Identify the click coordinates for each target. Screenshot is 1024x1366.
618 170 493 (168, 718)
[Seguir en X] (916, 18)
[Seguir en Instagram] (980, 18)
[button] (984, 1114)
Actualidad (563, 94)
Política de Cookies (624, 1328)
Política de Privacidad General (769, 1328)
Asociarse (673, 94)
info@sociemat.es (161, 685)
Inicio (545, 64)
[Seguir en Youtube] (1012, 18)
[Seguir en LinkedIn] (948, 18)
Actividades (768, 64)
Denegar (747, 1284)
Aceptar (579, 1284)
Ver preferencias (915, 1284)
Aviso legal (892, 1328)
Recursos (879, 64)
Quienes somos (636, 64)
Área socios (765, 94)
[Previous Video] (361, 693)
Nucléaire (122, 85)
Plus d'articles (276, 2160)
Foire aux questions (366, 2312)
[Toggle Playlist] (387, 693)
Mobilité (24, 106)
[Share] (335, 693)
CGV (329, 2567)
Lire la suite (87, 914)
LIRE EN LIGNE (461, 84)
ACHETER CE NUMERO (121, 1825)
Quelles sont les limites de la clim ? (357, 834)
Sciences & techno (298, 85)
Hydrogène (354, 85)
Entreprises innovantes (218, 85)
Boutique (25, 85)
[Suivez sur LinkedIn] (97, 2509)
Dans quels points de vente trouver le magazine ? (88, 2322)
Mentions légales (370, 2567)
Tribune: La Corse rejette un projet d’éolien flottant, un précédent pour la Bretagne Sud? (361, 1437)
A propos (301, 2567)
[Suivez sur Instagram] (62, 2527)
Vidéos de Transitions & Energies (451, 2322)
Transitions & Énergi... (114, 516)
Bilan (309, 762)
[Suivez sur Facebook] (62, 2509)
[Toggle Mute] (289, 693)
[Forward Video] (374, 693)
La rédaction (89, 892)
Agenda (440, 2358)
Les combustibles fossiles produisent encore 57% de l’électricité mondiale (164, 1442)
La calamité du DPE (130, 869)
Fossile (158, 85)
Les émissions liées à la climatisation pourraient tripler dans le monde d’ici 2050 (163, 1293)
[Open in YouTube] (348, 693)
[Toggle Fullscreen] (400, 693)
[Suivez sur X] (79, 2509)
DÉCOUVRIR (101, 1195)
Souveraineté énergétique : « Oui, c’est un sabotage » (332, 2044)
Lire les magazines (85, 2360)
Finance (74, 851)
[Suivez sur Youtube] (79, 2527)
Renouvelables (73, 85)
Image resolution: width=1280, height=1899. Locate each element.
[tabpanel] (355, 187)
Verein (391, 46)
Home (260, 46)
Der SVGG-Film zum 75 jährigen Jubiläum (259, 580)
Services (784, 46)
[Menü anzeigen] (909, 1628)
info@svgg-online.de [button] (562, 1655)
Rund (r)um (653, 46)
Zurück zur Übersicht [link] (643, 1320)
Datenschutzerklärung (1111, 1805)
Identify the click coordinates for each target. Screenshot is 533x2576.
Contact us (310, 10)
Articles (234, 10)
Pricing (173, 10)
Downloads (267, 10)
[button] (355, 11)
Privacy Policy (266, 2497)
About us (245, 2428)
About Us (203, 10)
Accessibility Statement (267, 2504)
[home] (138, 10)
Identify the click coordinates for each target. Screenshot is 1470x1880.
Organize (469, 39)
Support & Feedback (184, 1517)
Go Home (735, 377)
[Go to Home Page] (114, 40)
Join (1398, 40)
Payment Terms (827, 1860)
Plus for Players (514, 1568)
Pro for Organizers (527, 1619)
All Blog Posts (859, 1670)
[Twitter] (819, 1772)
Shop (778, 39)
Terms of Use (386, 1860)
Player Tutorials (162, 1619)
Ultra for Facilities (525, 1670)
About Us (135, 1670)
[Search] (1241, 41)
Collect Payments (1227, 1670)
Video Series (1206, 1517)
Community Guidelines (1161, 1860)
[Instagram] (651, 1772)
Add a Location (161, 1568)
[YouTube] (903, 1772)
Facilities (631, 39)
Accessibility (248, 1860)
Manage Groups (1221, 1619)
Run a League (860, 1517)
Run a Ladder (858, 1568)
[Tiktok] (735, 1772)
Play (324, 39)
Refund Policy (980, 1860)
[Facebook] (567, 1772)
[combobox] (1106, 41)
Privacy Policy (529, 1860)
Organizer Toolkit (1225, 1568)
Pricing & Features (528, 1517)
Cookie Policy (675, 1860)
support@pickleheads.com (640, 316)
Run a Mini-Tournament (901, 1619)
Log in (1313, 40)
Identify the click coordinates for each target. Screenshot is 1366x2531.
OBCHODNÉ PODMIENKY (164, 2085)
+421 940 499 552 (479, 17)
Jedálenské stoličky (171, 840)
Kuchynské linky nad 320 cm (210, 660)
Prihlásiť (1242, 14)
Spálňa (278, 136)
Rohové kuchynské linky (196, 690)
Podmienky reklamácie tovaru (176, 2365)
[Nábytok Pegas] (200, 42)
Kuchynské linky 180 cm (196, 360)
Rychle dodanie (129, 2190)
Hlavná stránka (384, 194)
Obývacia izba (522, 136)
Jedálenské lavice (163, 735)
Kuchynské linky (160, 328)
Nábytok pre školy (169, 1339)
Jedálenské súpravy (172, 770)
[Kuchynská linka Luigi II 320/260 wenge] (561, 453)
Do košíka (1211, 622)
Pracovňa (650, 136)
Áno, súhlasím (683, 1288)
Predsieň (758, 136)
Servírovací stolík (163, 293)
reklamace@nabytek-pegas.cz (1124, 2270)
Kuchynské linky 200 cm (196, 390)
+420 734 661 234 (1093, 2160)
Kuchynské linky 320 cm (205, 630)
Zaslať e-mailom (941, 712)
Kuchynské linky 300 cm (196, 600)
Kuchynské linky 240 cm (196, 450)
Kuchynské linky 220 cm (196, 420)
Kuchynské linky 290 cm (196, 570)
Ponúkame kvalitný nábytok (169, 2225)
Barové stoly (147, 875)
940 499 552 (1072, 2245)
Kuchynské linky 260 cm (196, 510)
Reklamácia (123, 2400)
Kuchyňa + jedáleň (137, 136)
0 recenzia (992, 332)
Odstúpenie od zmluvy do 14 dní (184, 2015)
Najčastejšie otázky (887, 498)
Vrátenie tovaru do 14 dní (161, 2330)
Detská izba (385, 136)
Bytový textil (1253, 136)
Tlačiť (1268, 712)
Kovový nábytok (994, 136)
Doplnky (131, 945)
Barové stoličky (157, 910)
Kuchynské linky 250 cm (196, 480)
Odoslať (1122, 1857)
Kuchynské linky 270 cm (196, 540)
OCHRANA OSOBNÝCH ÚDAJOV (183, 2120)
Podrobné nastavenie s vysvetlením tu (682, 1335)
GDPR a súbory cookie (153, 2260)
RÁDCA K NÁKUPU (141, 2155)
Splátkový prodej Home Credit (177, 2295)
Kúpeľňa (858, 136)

> Problem to solve
Every record above should be output exactly.

> Solution for this problem
Identify the click coordinates for each target. Screenshot is 1024x1366.
618 170 493 (168, 718)
[Seguir en X] (916, 18)
[Seguir en Instagram] (980, 18)
[button] (984, 1114)
Actualidad (563, 94)
Política de Cookies (624, 1328)
Política de Privacidad General (769, 1328)
Asociarse (673, 94)
info@sociemat.es (161, 685)
Inicio (545, 64)
[Seguir en Youtube] (1012, 18)
[Seguir en LinkedIn] (948, 18)
Actividades (768, 64)
Denegar (747, 1284)
Aceptar (579, 1284)
Ver preferencias (915, 1284)
Aviso legal (892, 1328)
Recursos (879, 64)
Quienes somos (636, 64)
Área socios (765, 94)
[Previous Video] (361, 693)
Nucléaire (122, 85)
Plus d'articles (276, 2160)
Foire aux questions (366, 2312)
[Toggle Playlist] (387, 693)
Mobilité (24, 106)
[Share] (335, 693)
CGV (329, 2567)
Lire la suite (87, 914)
LIRE EN LIGNE (461, 84)
ACHETER CE NUMERO (121, 1825)
Quelles sont les limites de la clim ? (357, 834)
Sciences & techno (298, 85)
Hydrogène (354, 85)
Entreprises innovantes (218, 85)
Boutique (25, 85)
[Suivez sur LinkedIn] (97, 2509)
Dans quels points de vente trouver le magazine ? (88, 2322)
Mentions légales (370, 2567)
Tribune: La Corse rejette un projet d’éolien flottant, un précédent pour la Bretagne Sud? (361, 1437)
A propos (301, 2567)
[Suivez sur Instagram] (62, 2527)
Vidéos de Transitions & Energies (451, 2322)
Transitions & Énergi... (114, 516)
Bilan (309, 762)
[Suivez sur Facebook] (62, 2509)
[Toggle Mute] (289, 693)
[Forward Video] (374, 693)
La rédaction (89, 892)
Agenda (440, 2358)
Les combustibles fossiles produisent encore 57% de l’électricité mondiale (164, 1442)
La calamité du DPE (130, 869)
Fossile (158, 85)
Les émissions liées à la climatisation pourraient tripler dans le monde d’ici 2050 (163, 1293)
[Open in YouTube] (348, 693)
[Toggle Fullscreen] (400, 693)
[Suivez sur X] (79, 2509)
DÉCOUVRIR (101, 1195)
Souveraineté énergétique : « Oui, c’est un sabotage » (332, 2044)
Lire les magazines (85, 2360)
Finance (74, 851)
[Suivez sur Youtube] (79, 2527)
Renouvelables (73, 85)
Image resolution: width=1280, height=1899. Locate each element.
[tabpanel] (355, 187)
Verein (391, 46)
Home (260, 46)
Der SVGG-Film zum 75 jährigen Jubiläum (259, 580)
Services (784, 46)
[Menü anzeigen] (909, 1628)
info@svgg-online.de [button] (562, 1655)
Rund (r)um (653, 46)
Zurück zur Übersicht [link] (643, 1320)
Datenschutzerklärung (1111, 1805)
Identify the click coordinates for each target. Screenshot is 533x2576.
Contact us (310, 10)
Articles (234, 10)
Pricing (173, 10)
Downloads (267, 10)
[button] (355, 11)
Privacy Policy (266, 2497)
About us (245, 2428)
About Us (203, 10)
Accessibility Statement (267, 2504)
[home] (138, 10)
Identify the click coordinates for each target. Screenshot is 1470x1880.
Organize (469, 39)
Support & Feedback (184, 1517)
Go Home (735, 377)
[Go to Home Page] (114, 40)
Join (1398, 40)
Payment Terms (827, 1860)
Plus for Players (514, 1568)
Pro for Organizers (527, 1619)
All Blog Posts (859, 1670)
[Twitter] (819, 1772)
Shop (778, 39)
Terms of Use (386, 1860)
Player Tutorials (162, 1619)
Ultra for Facilities (525, 1670)
About Us (135, 1670)
[Search] (1241, 41)
Collect Payments (1227, 1670)
Video Series (1206, 1517)
Community Guidelines (1161, 1860)
[Instagram] (651, 1772)
Add a Location (161, 1568)
[YouTube] (903, 1772)
Facilities (631, 39)
Accessibility (248, 1860)
Manage Groups (1221, 1619)
Run a League (860, 1517)
Run a Ladder (858, 1568)
[Tiktok] (735, 1772)
Play (324, 39)
Refund Policy (980, 1860)
[Facebook] (567, 1772)
[combobox] (1106, 41)
Privacy Policy (529, 1860)
Organizer Toolkit (1225, 1568)
Pricing & Features (528, 1517)
Cookie Policy (675, 1860)
support@pickleheads.com (640, 316)
Run a Mini-Tournament (901, 1619)
Log in (1313, 40)
Identify the click coordinates for each target. Screenshot is 1366x2531.
OBCHODNÉ PODMIENKY (164, 2085)
+421 940 499 552 (479, 17)
Jedálenské stoličky (171, 840)
Kuchynské linky nad 320 cm (210, 660)
Prihlásiť (1242, 14)
Spálňa (278, 136)
Rohové kuchynské linky (196, 690)
Podmienky reklamácie tovaru (176, 2365)
[Nábytok Pegas] (200, 42)
Kuchynské linky 180 cm (196, 360)
Rychle dodanie (129, 2190)
Hlavná stránka (384, 194)
Obývacia izba (522, 136)
Jedálenské lavice (163, 735)
Kuchynské linky (160, 328)
Nábytok pre školy (169, 1339)
Jedálenské súpravy (172, 770)
[Kuchynská linka Luigi II 320/260 wenge] (561, 453)
Do košíka (1211, 622)
Pracovňa (650, 136)
Áno, súhlasím (683, 1288)
Predsieň (758, 136)
Servírovací stolík (163, 293)
reklamace@nabytek-pegas.cz (1124, 2270)
Kuchynské linky 200 cm (196, 390)
+420 734 661 234 (1093, 2160)
Kuchynské linky 320 cm (205, 630)
Zaslať e-mailom (941, 712)
Kuchynské linky 300 cm (196, 600)
Kuchynské linky 240 cm (196, 450)
Kuchynské linky 220 cm (196, 420)
Kuchynské linky 290 cm (196, 570)
Ponúkame kvalitný nábytok (169, 2225)
Barové stoly (147, 875)
940 499 552 (1072, 2245)
Kuchynské linky 260 cm (196, 510)
Reklamácia (123, 2400)
Kuchyňa + jedáleň (137, 136)
0 recenzia (992, 332)
Odstúpenie od zmluvy do 14 dní (184, 2015)
Najčastejšie otázky (887, 498)
Vrátenie tovaru do 14 dní (161, 2330)
Detská izba (385, 136)
Bytový textil (1253, 136)
Tlačiť (1268, 712)
Kovový nábytok (994, 136)
Doplnky (131, 945)
Barové stoličky (157, 910)
Kuchynské linky 250 cm (196, 480)
Odoslať (1122, 1857)
Kuchynské linky 270 cm (196, 540)
OCHRANA OSOBNÝCH ÚDAJOV (183, 2120)
Podrobné nastavenie s vysvetlením tu (682, 1335)
GDPR a súbory cookie (153, 2260)
RÁDCA K NÁKUPU (141, 2155)
Splátkový prodej Home Credit (177, 2295)
Kúpeľňa (858, 136)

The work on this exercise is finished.